» What the exercise asks: Repeat the lines of the listing below word for word, from the line containing "Create new patient with Luo uusi potilas" through the end of the listing, both ends included. Leave the pictures out.

(Rows from a screen grounding dataset)
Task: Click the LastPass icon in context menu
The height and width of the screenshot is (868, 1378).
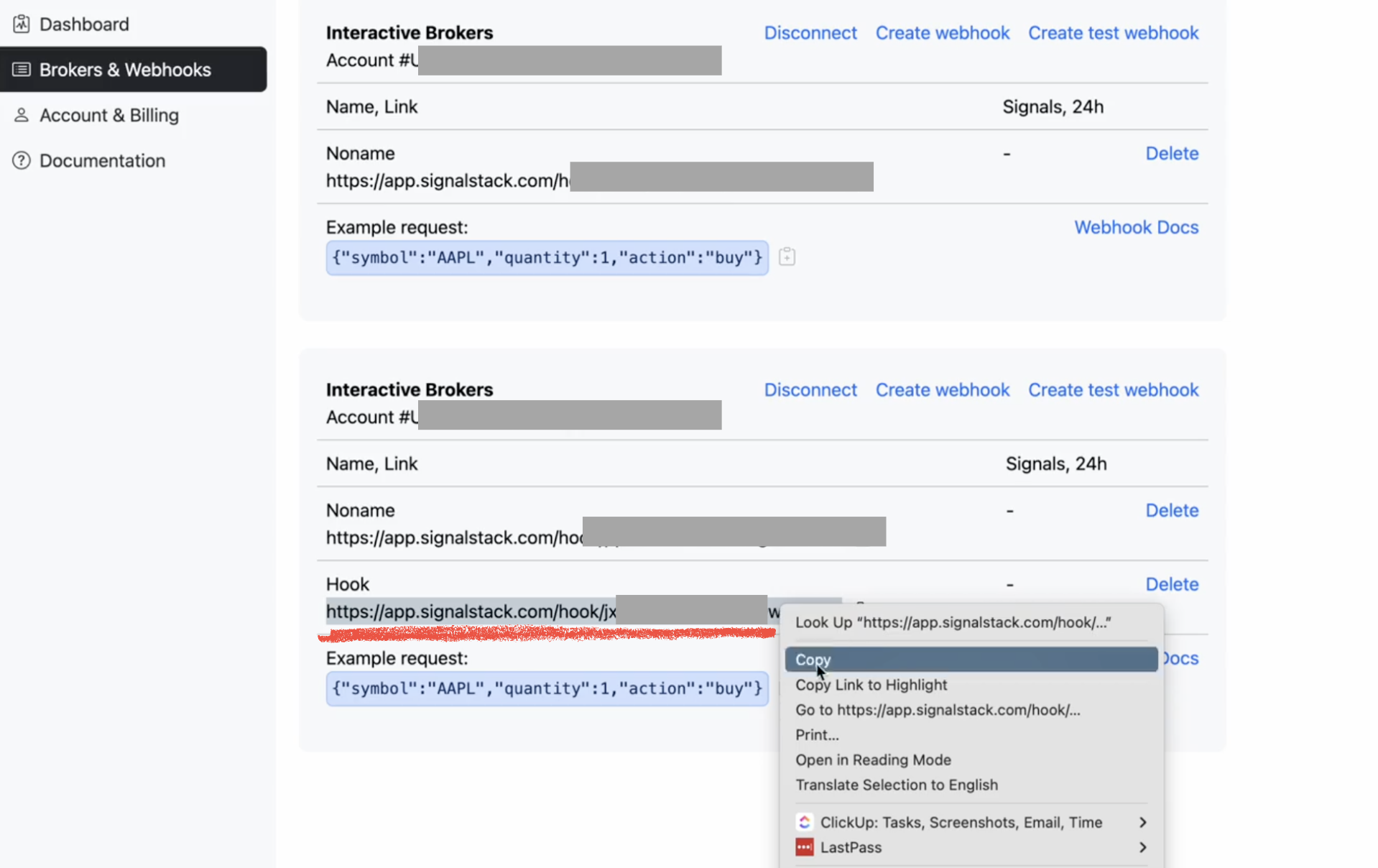Action: [x=805, y=847]
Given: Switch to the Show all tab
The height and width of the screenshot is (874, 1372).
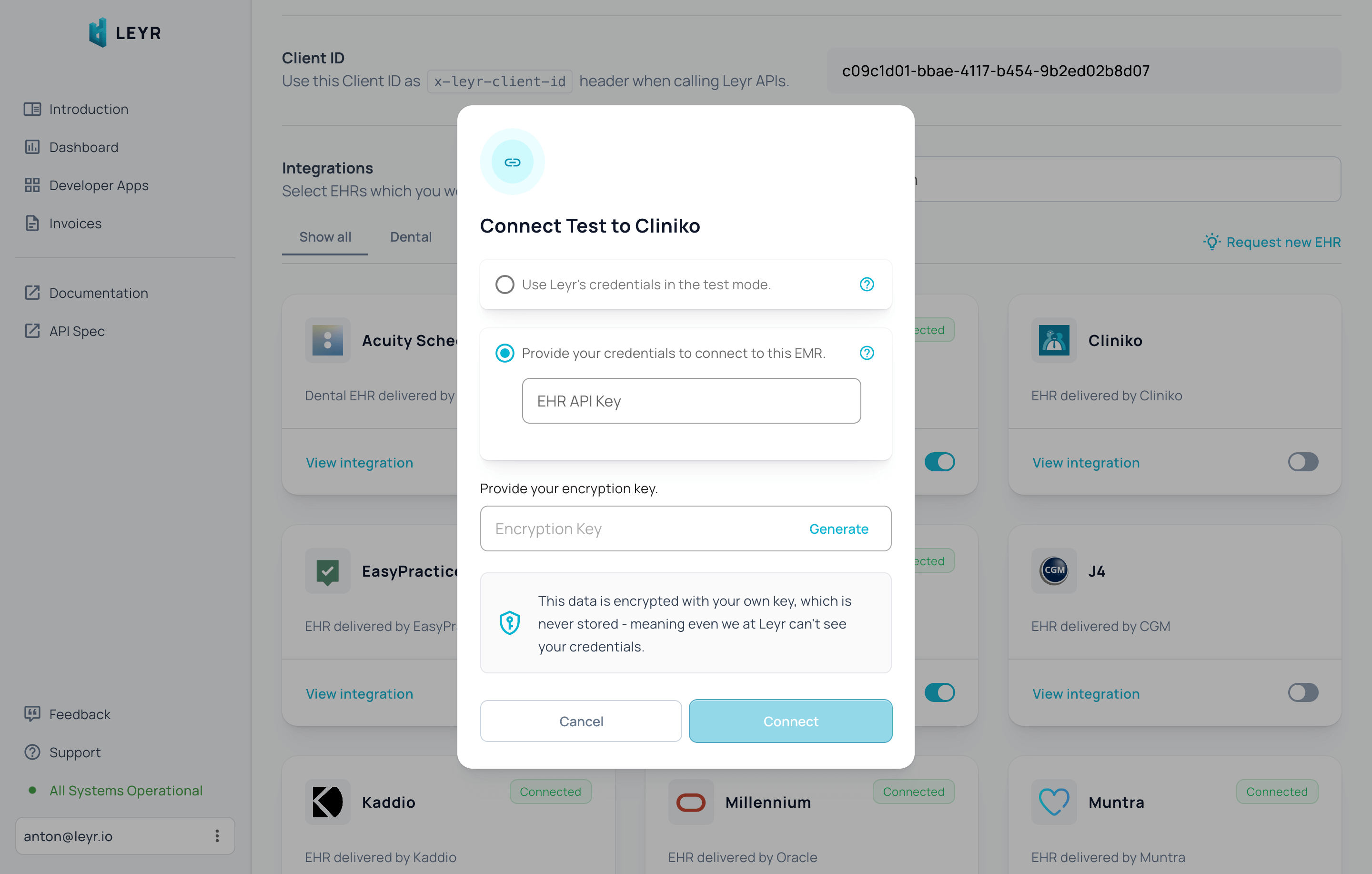Looking at the screenshot, I should [x=325, y=237].
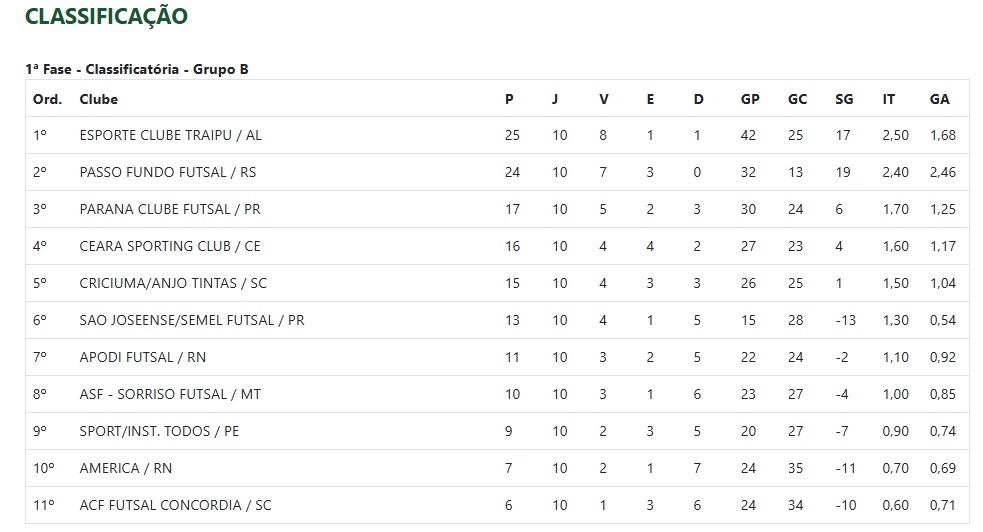The height and width of the screenshot is (532, 983).
Task: Click the SG goal difference header
Action: click(844, 99)
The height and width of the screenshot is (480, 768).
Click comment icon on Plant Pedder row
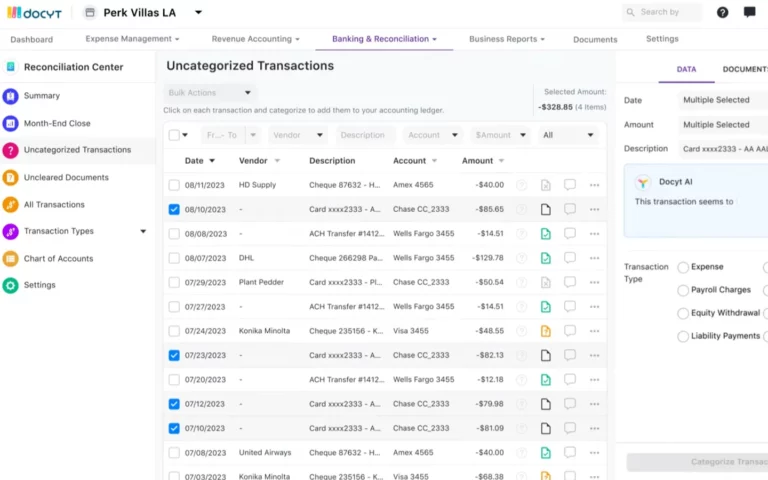point(570,282)
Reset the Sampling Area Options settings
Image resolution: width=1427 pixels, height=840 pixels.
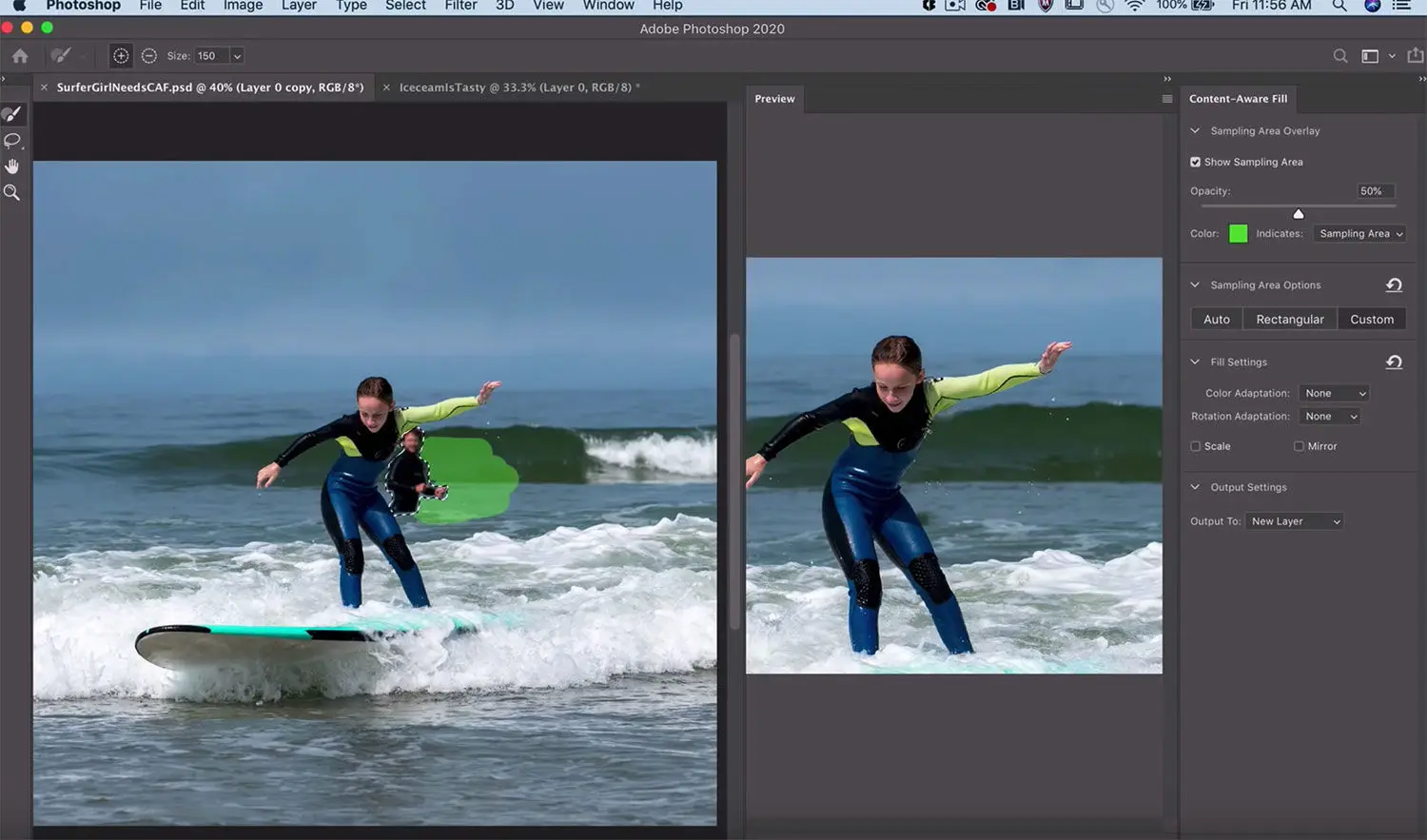coord(1394,284)
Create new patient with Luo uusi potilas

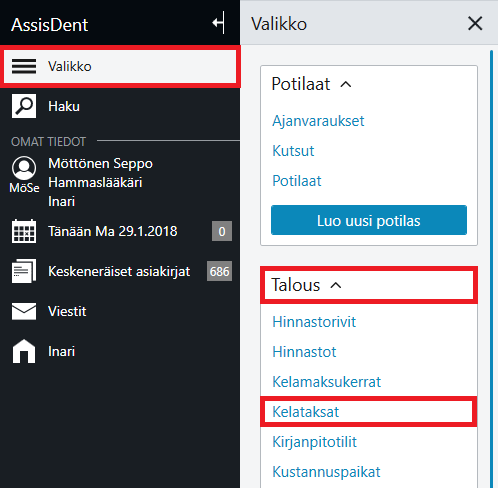pos(369,220)
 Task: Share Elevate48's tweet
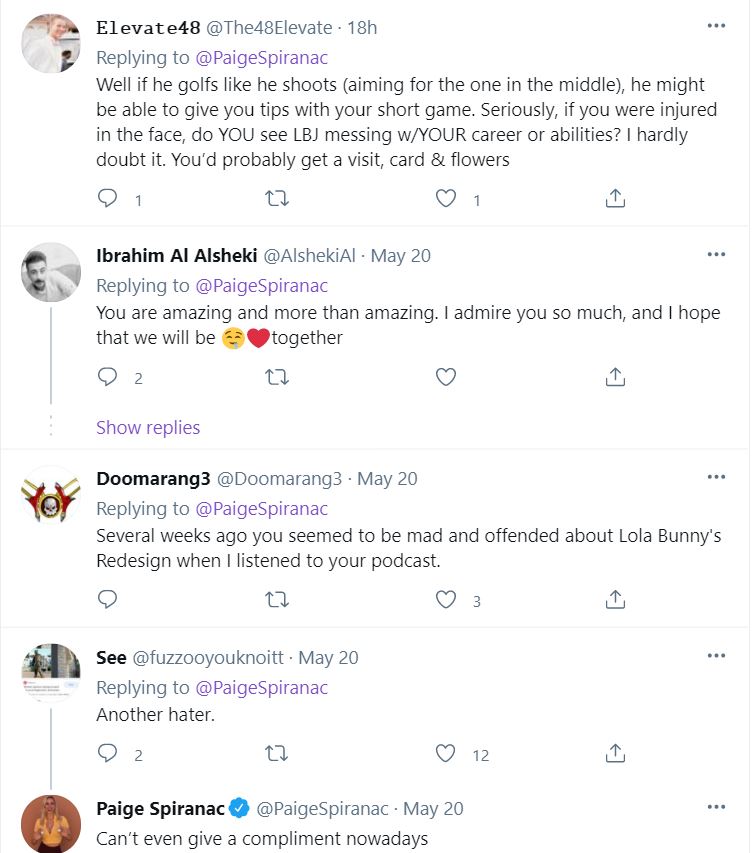pos(616,199)
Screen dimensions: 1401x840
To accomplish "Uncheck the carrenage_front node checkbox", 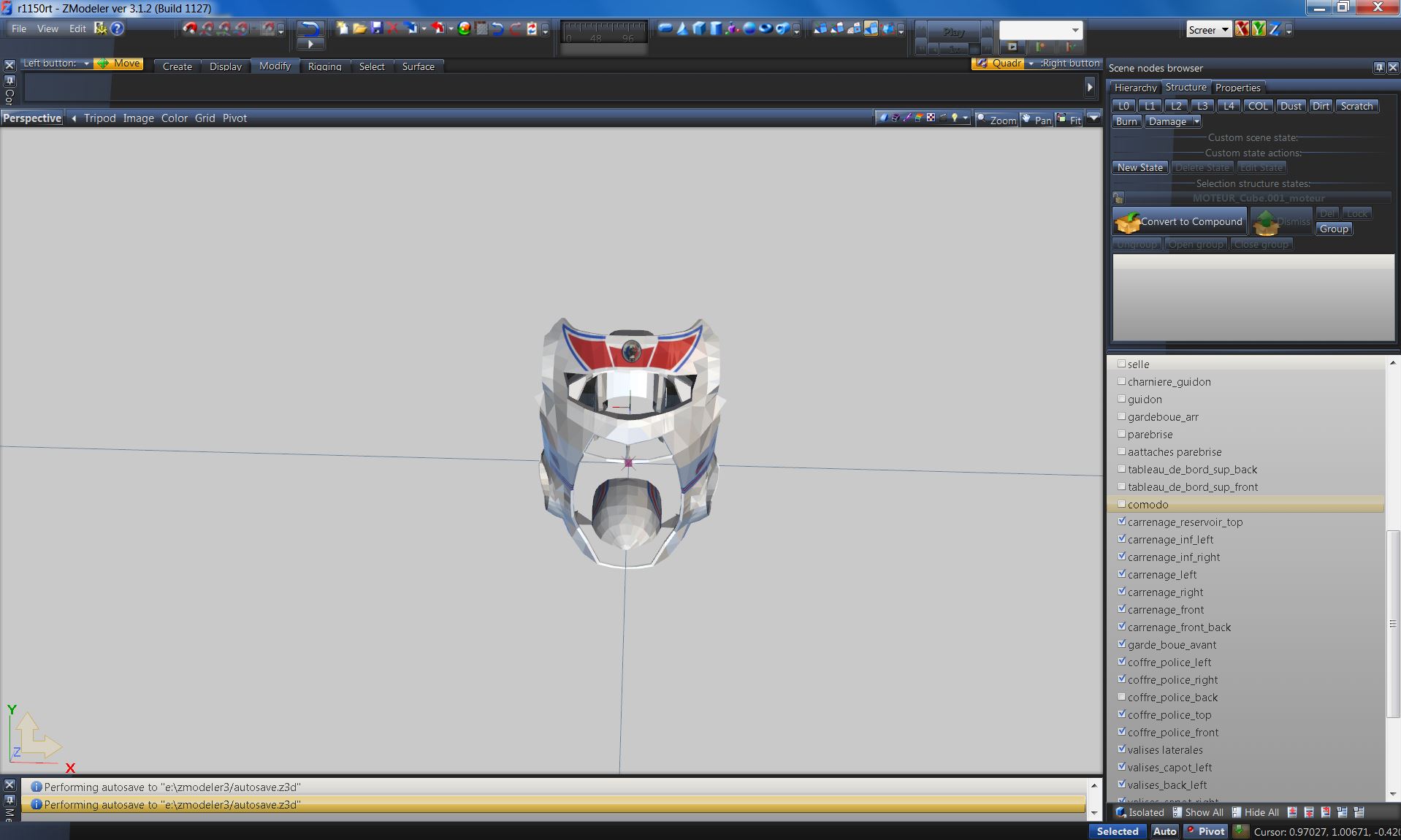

» The response:
Create new patient with Luo uusi potilas

pos(369,220)
 Task: Share Elevate48's tweet
pos(616,199)
Screen dimensions: 1401x840
To accomplish "Uncheck the carrenage_front node checkbox", 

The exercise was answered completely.